A fascinating fact; the total amount of all water on Earth equals roughly 330 million cubic miles and every cubic mile is equal to more than 1 trillion gallons.  Yet, not everyone has enough to drink.  Water is never sitting still and coexists in solid, liquid and gaseous states; it is, all at once, ice, steam, vapor, snow, fog, dew, rain and cloud.  

Much of the water in the universe is formed as a byproduct of the formation stars in the ever expanding and contracting of the universe we know so little about.  The birth is accompanied by an outward pouring of wind, dust and gas, and in the simplest of terms shockwaves compress and heat these gases forming water.  Water has been detected in interstellar clouds within our galaxy and can be found in various states in Saturn’s rings, Saturian moons and the moons of Jupiter, on Mars and in comets.  Further away, a vast vapor cloud of water containing 140 trillion times more water than all of Earth’s oceans has been detected around a quasar 12 billion light-years from here. 

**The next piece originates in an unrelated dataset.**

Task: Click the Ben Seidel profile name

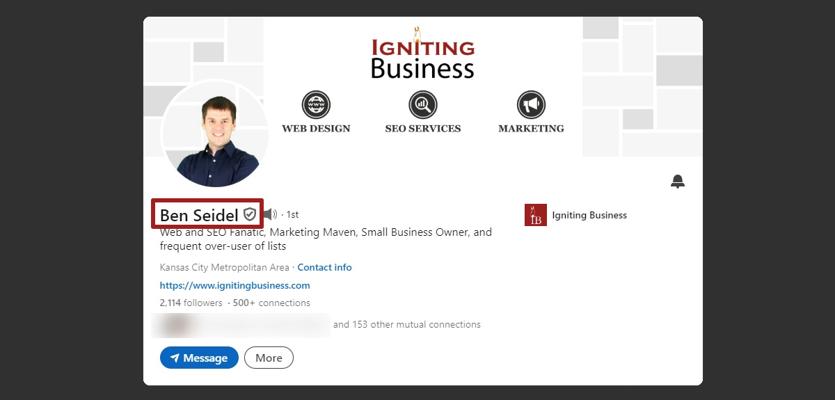Action: (x=198, y=215)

Water is not a finite resource, but rather as potable water it is recirculated in precipitation many times higher than human consumption.  I watch as the rains thunder down on the roof over my head and fill the storage tank outside.  It is its distribution and the land held reserves that are non-renewable and a few weeks without rain will certainly have me on a ladder peering over the side of the tank wondering if I should cut my showers short.   Shockingly, but then again not, a United Nation’s report stated that there is enough of this elixir for all, but mismanagement, corruption and the corporate lust for money and power has hampered equal access.  Already people die in the thousands and millions each year because of draught and waterborne disease due to pollution and the dumbing of wastewater.  Sadly, the quality of drinking water is expected to fall thirty to forty percent over the coming years.